Not until I grasped that concept the good father, provider and better H to my W did our marriage bloom into something very awesome. It takes work but the reward is astonishing.


----------



## Yeswecan (Jul 25, 2014)

Mamina said:


> I don't honestly know. I can't expect him to take better care of himself, if I don't do much neither. Taking fitness here. I used to exercise a lot, but not anymore. I should like him the way he is, should not I?
> He complains that I yell, I am not physical with him often enough, *that I obviously don't handle all woman's job as well as I should. *
> '


Just what are woman's jobs. Around my ranch all jobs can go both ways. Me or my W. However, cutting the grass(my W has offered) is not really something I would have my W do. Not because she can't, it is something I have always done.


----------



## bkyln309 (Feb 1, 2015)

I think alot of women fall into the trap of loving their kids more than their spouse. I have always held the belief that spouses come first followed by the children. The primary relationship is with your spouse. Sounds like you need to re-prioritize whom comes first between the two. Work on the marriage as much as you have put time in with your kids.


----------



## frusdil (Sep 5, 2013)

So many women put their children before their husbands...at their own peril. My (step)daughter complains that I put my husband before her, I'm not consciously aware of it but I probably do. She says "It's ALWAYS about what HE wants, never what *I* want!" teenagers, lol.
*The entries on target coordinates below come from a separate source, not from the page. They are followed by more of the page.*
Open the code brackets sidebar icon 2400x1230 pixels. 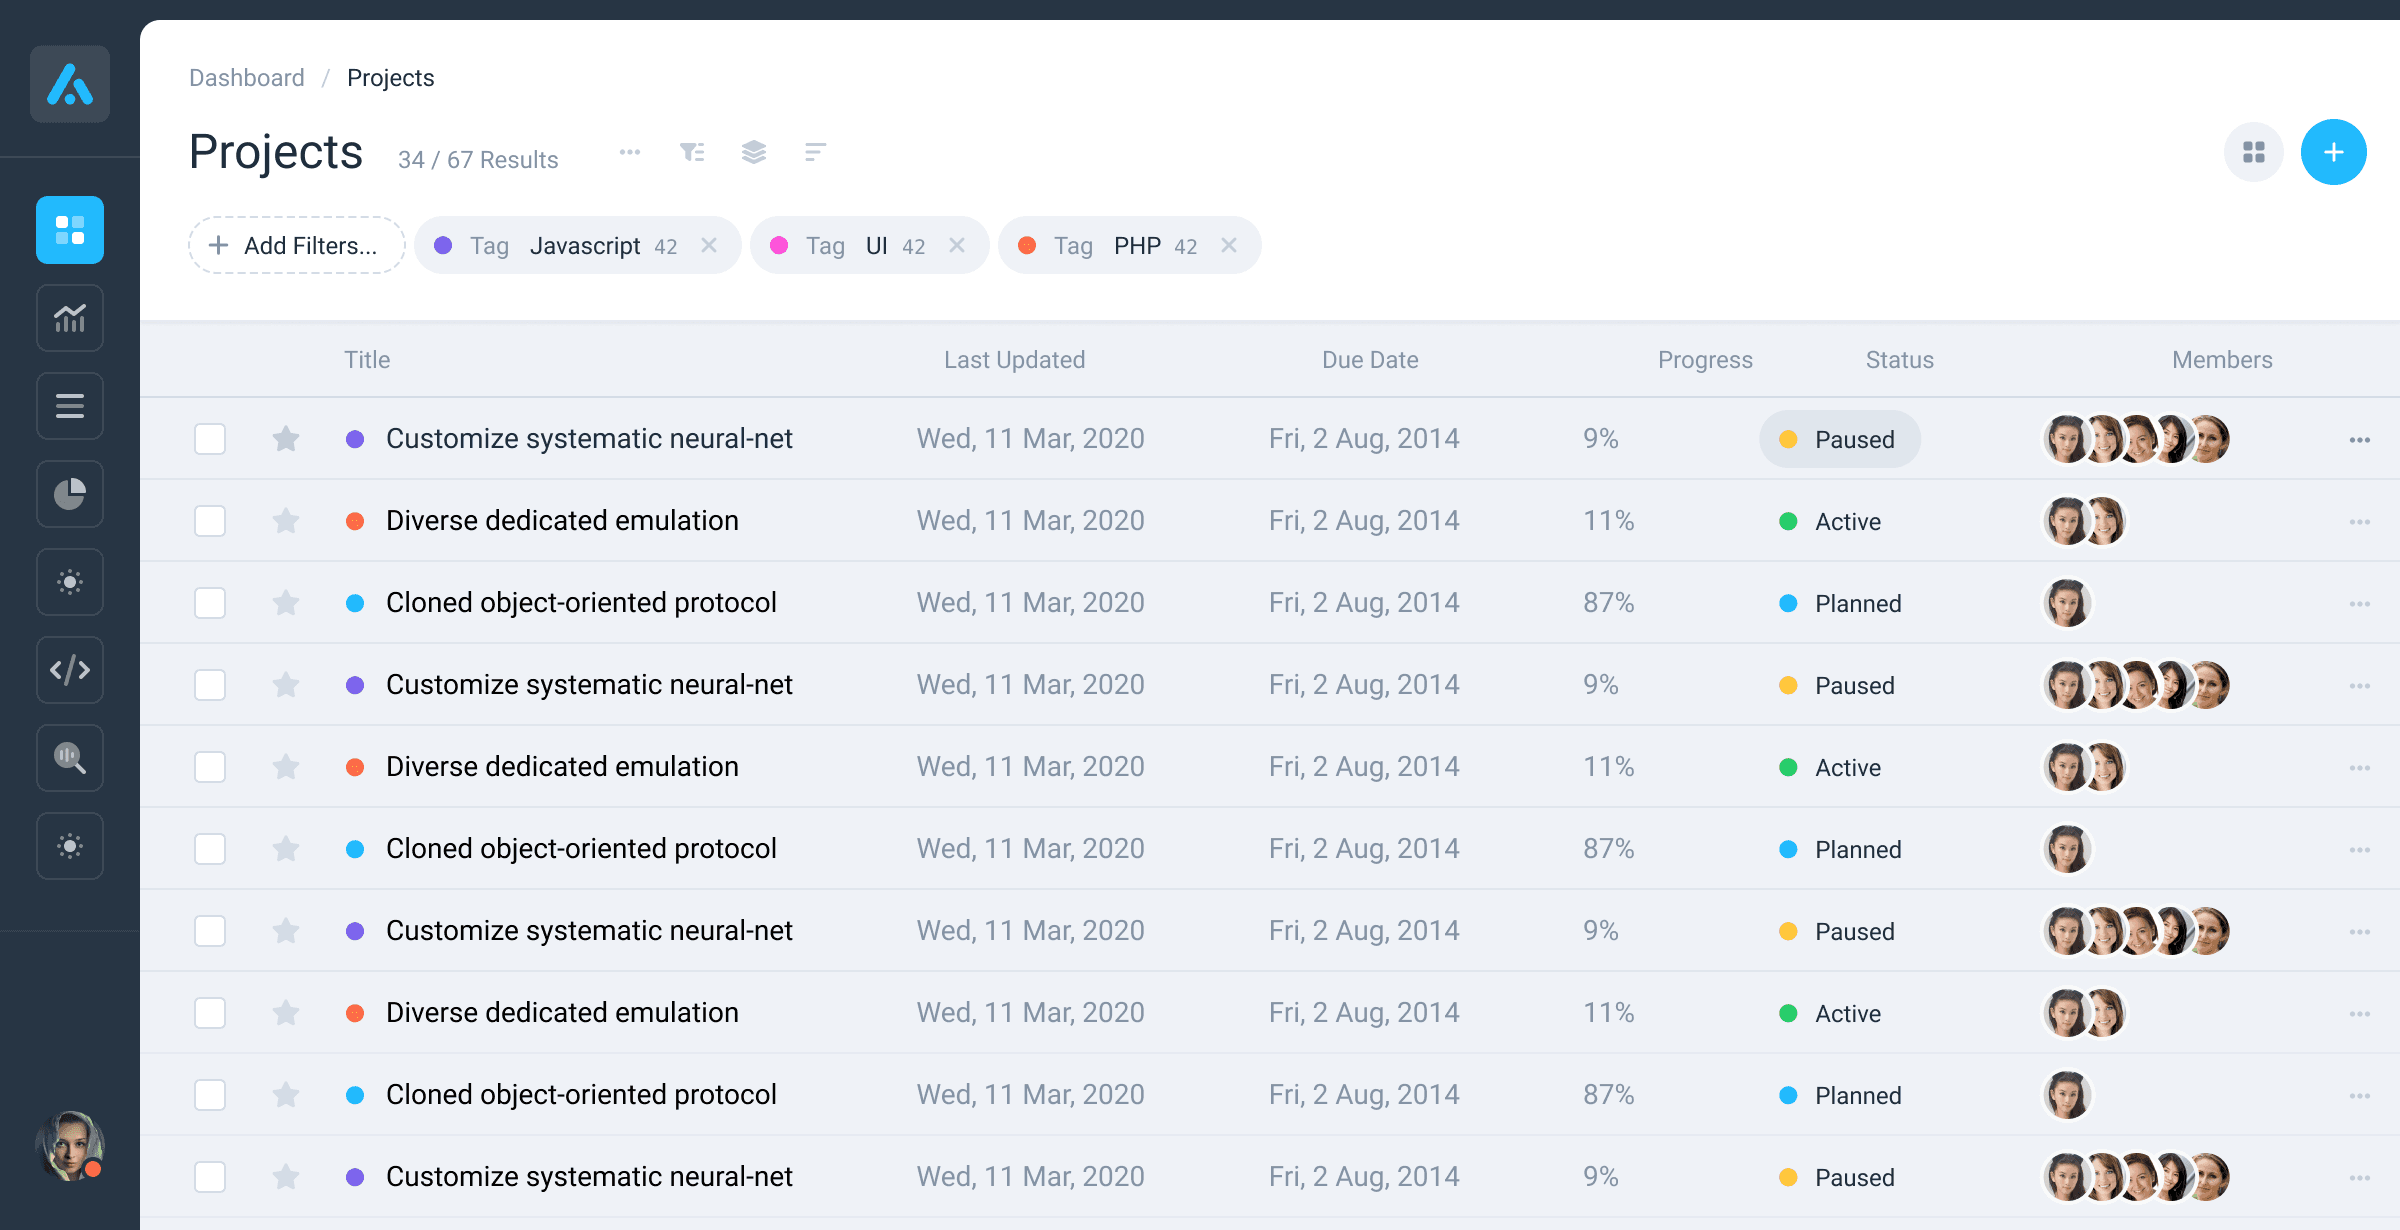click(x=70, y=670)
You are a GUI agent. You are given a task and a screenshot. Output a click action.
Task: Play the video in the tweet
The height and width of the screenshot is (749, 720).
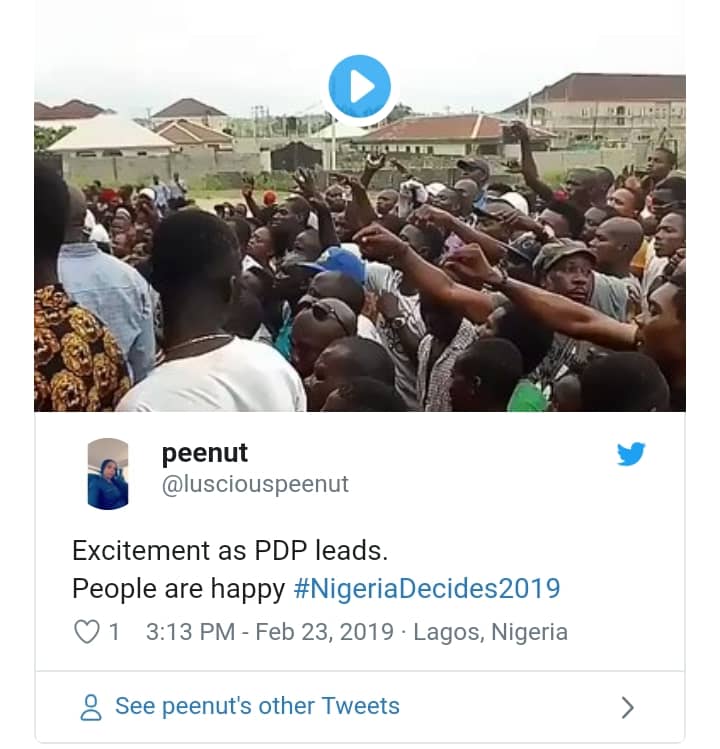(359, 86)
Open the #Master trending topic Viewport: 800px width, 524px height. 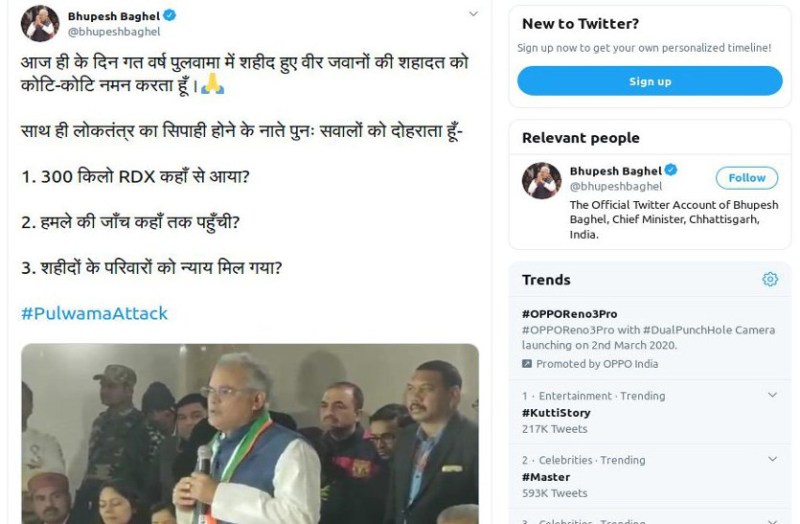[546, 477]
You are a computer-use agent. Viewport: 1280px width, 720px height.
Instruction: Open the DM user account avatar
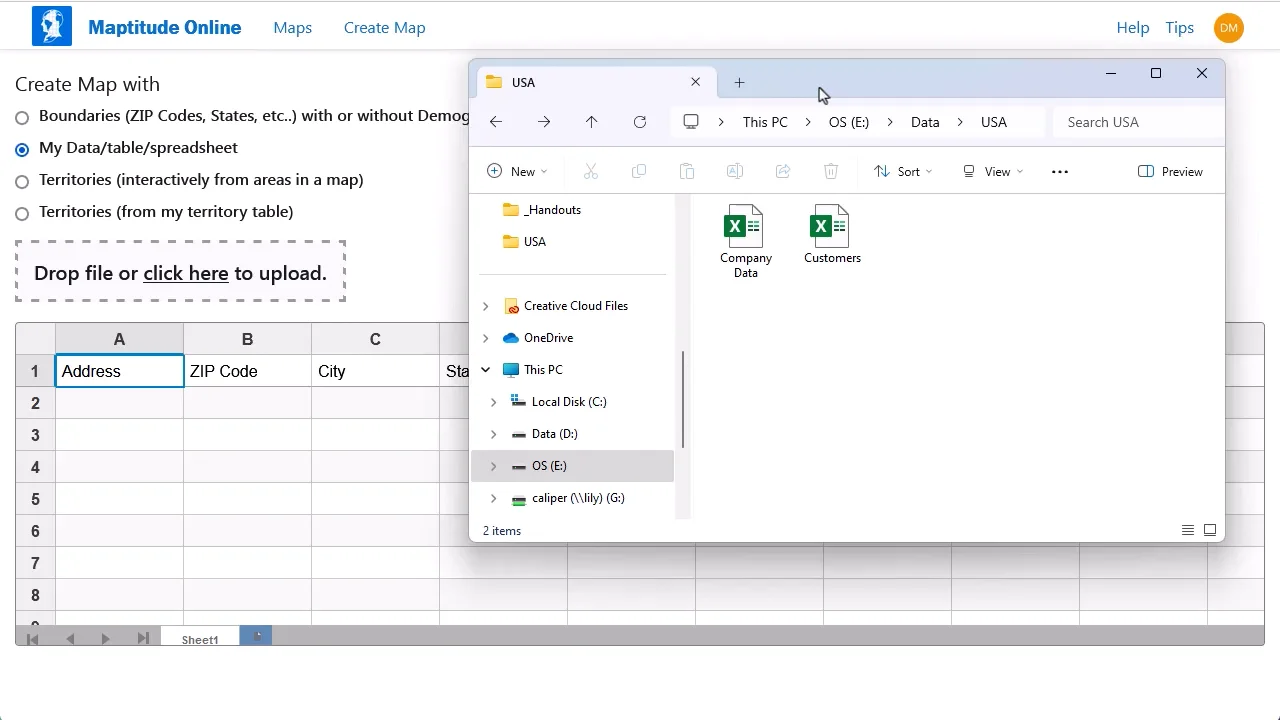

My husband is and will always be my number 1.

You and your husband need to sit down and communicate to each other about what you both need the other to do, to get your marriage back on an even keel. Ironically - you need to do this for your daughter.


----------



## Rocky Mountain Yeti (Apr 23, 2017)

Vinnydee said:


> In my much younger days I dated a few married women. They all said that their husband is a nice guy and father but they needed more. All but one ended up divorced. The one who is still married, is so only because her husband decided to look the other way rather than divorce. It takes a lot more than being a good father and man to keep a marriage together.


Only if your wife is devoid of integrity


----------